This is the eleventh post in a series considering related local topics of cultures & communications within the city.

In the Wall Street Journal, Pennsylvanian Crispin Sartwell writes of Fiestas and Apple Orchards: Small-Town Life Before Trump (“My corner of Pennsylvania was thriving again—until immigration agents began carting people away”):

I live in York Springs, a no-stoplight town near Gettysburg, in the middle of what’s known as the South Mountain Fruit Belt. Adams County grows more apples than any other in Pennsylvania and is fourth-highest producer in the nation. The fruit belt is not the Rust Belt, but the biggest employers are canning plants: Knouse, Rice and Mott’s. Down the road in Biglerville, they call the high-school teams the Canners.

York Springs, known locally as “Little Mexico” or “Rednexico,” has a population of 800 or so, 46% Hispanic, according to the 2010 census. This, I daresay, is now inaccurate: If you made the population 1,100 and 70% Hispanic, you’d be nearer the mark. Many people came to Adams County as seasonal apple pickers, and orchards need tending year round, so they stayed. Some became orchard managers, and some started businesses: hair salons and restaurants, grocery stores and landscaping companies.

The mix is a remarkable thing: Oaxaca in a Wyeth painting….

Now, however, York Springs has become a target for immigration enforcement. Statistics by locality are hard to come by, but an attorney speaking at a community forum last month at the Adams County Agricultural Center said there were at least 15 actions in York Springs during February and March, with many more since, including street arrests and traffic stops that have resulted in detentions. People are held at the prison in the city of York, 25 miles down the road, and the phrase “they took her to York” has become the expression for someone who’s been taken into the immigration system….

This stringent enforcement of immigration law is destroying a rich, new rural culture.
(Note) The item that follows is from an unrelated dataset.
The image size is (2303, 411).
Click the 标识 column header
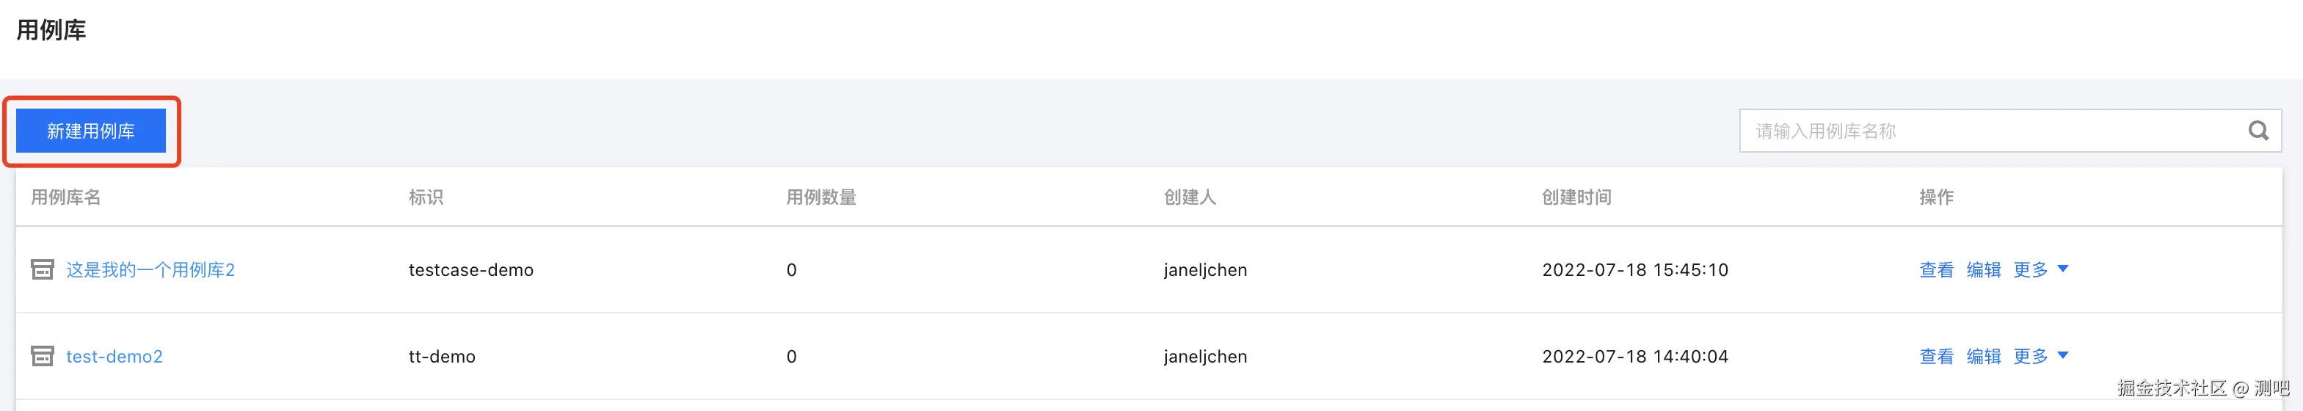(x=426, y=197)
It’s likely to destroy the economy, too. The orchards generate over $500 million a year, and, one way or another, most of the jobs. But the local growers, many of whom have been operating the family orchards for generations, worry they won’t have enough manpower this fall to harvest the crop.

More than one town in this country, meaning truly many of the people in those towns, will see ruin before this federal administration of the lumpen and the lying meets its end. The injustices inflicted, to be sure, will be worse for those who experience them than for those on the sidelines who merely find them uncomfortable, offensive, or unfair.

In all these things, however, it will be helpful to have a long memory.

Previously: Parts 1 (introductory assumptions), 2 (population), 3 (oasis), 4 (demographics), 5 (working age), 6 (divided), 7 (how it was supposed to be), 8 (nearby), and 9 (small-town harvards), and 10 (mailers).

Tomorrow: Part 12.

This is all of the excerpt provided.